From the line that contains "Sale (249, 163)" to the last line of the records below, retype each line exactly; leave out everything else.
============================================================
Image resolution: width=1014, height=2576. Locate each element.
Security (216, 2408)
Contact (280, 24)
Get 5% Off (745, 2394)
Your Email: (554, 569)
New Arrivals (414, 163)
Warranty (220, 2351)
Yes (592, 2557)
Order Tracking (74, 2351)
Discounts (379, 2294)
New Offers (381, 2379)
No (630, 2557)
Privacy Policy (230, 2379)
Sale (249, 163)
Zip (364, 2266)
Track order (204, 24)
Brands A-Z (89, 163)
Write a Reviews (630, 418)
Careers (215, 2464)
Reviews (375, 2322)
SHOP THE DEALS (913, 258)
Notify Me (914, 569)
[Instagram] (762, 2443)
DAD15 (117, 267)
============================================================
TASK OUTPUT:
Sale (249, 163)
Zip (364, 2266)
Track order (204, 24)
Brands A-Z (89, 163)
Write a Reviews (630, 418)
Careers (215, 2464)
Reviews (375, 2322)
SHOP THE DEALS (913, 258)
Notify Me (914, 569)
[Instagram] (762, 2443)
DAD15 (117, 267)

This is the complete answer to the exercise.